'Where the lamb touches bottom, the ox or the cow swims and where the cow swims the elephant forges ahead, and the water goes over his head.'
This is a pretty parable from which one may derive a great deal. My lord St. Augustine says scripture is like the deep sea. The little lamb denotes a simple, humble person who is able to fathom scripture. The ox that swims denotes coarse-grained people: each of these takes out what suits him. But by the elephant that forges ahead we are given to understand clever people who search the scriptures and plunge into them.

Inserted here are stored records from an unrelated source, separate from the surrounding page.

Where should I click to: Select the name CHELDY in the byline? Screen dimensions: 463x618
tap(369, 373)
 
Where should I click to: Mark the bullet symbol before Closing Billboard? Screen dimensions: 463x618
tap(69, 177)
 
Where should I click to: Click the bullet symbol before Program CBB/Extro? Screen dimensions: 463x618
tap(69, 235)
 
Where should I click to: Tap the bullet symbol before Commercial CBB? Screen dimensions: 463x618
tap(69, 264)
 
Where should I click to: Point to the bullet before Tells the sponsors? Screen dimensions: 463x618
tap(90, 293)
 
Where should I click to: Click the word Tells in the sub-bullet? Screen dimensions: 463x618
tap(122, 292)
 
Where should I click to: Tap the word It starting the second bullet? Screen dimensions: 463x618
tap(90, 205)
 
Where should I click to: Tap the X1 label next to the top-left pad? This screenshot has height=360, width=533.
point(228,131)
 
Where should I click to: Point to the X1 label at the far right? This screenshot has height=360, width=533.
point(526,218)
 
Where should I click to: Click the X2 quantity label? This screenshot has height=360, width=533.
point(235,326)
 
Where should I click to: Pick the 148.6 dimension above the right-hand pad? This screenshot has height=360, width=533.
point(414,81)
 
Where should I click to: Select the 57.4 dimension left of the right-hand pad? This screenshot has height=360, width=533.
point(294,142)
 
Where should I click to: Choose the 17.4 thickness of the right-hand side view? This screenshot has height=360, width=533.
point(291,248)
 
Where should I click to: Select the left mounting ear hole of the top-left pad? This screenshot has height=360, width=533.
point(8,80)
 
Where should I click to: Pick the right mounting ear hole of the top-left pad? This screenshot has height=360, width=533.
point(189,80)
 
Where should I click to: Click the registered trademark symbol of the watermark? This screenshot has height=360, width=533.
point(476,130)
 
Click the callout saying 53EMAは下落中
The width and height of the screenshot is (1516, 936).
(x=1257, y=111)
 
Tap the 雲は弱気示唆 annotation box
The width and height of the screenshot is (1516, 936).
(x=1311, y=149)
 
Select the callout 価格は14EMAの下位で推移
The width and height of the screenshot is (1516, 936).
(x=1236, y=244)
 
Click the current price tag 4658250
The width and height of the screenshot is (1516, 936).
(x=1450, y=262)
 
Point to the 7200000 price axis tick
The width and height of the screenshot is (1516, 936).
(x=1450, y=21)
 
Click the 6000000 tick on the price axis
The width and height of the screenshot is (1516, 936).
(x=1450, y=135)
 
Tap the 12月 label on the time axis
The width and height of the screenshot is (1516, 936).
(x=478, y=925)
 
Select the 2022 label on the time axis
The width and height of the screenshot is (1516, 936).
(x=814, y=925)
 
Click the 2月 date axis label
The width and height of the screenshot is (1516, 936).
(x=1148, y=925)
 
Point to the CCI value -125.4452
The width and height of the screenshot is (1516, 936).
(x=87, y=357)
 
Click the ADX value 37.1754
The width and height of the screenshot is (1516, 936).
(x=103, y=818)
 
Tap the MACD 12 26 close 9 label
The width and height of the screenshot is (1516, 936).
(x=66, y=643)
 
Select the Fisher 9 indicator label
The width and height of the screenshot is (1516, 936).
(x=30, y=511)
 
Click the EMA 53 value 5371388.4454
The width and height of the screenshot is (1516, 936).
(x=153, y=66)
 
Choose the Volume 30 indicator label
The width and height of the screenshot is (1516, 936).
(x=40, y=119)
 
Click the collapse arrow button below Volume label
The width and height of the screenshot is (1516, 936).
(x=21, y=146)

…Now what is the meaning of this? St. Augustine says in the beginning scripture looks laughingly at young children, and attracts a child to it, but at the end, when one wants to fathom scripture, it makes fools of the wise: and none is so simple-minded but he can find what suits him there, and there is none so wise that when he tries to fathom it, he will not find it deeper yet and discover more in it. Whatever we may hear, and whatever anyone can tell us, contains another, hidden sense. For whatever we understand here is as different from the way it really is, and the way it is in God, as if it did not exist at all.

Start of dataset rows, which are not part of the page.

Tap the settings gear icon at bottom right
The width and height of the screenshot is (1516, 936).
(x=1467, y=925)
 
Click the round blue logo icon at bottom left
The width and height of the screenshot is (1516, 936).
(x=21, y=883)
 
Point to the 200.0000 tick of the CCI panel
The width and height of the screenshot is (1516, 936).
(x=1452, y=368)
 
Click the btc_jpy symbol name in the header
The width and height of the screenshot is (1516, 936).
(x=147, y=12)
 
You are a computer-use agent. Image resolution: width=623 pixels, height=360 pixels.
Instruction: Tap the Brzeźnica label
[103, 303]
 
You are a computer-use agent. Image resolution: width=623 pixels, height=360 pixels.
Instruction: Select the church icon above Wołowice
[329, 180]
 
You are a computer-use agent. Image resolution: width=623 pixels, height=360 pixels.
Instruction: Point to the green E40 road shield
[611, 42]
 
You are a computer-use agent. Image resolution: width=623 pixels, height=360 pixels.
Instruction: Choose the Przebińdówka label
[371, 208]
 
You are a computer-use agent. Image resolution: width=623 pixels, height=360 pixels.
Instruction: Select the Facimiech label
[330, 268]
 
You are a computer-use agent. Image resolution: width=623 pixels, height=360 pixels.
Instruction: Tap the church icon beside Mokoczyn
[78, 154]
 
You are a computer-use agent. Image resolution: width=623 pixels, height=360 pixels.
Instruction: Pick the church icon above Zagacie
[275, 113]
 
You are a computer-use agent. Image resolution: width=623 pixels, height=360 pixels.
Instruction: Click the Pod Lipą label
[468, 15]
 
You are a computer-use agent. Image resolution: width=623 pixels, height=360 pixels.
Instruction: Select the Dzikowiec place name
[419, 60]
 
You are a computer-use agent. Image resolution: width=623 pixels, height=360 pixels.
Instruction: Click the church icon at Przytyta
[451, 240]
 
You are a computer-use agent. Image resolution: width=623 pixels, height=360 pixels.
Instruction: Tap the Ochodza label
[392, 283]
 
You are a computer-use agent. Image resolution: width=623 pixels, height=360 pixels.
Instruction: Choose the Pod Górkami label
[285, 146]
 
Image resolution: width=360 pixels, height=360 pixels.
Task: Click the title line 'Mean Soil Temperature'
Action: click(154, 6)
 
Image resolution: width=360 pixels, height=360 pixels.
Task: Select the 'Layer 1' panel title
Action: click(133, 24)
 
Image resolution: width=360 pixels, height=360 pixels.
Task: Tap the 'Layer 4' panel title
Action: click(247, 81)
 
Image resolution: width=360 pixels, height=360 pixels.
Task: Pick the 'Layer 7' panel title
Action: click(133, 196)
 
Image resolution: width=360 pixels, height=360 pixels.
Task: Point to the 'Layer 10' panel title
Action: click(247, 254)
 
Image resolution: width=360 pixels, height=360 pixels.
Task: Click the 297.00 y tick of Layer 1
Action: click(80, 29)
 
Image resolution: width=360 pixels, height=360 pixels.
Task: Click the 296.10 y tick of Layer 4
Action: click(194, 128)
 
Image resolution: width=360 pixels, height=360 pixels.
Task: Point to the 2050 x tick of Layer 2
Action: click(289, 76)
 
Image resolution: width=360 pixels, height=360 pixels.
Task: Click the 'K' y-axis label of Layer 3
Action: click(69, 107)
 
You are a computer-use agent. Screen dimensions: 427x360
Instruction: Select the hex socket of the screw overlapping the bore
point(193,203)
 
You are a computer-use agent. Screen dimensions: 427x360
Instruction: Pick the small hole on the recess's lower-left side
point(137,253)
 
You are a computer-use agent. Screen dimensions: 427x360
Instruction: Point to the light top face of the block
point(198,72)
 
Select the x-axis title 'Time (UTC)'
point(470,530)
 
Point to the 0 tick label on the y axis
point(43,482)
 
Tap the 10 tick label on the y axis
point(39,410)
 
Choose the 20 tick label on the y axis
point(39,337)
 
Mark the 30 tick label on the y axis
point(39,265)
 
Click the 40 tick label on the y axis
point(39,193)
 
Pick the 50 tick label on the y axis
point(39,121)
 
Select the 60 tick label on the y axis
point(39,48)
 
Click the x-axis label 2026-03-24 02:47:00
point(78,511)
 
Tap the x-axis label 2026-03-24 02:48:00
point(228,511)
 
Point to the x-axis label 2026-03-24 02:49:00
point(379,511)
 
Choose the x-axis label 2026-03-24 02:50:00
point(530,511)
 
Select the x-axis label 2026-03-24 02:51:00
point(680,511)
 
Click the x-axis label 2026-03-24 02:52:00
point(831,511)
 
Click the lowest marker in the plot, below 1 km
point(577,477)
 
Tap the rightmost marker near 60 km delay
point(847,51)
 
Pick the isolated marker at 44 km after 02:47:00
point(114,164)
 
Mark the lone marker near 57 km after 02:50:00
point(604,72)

—Meister Eckhart, Sermon 83
The metaphor of the elephant entering Buddha's mother is that of memory entering Being: an enormous creature which is alive becoming active within that part of Being which gives birth to a new and higher understanding.
That part of being is female, receptive, fertile, and fecund.
Meister Eckhart oft refers to the soul as a female entity, and, indeed, throughout all sensibly founded matters of spirit, when we encounter the image of femininity in general and women in particular, in their deeper meaning they represent the soul and its capacity for receiving the energy of the Holy Spirit.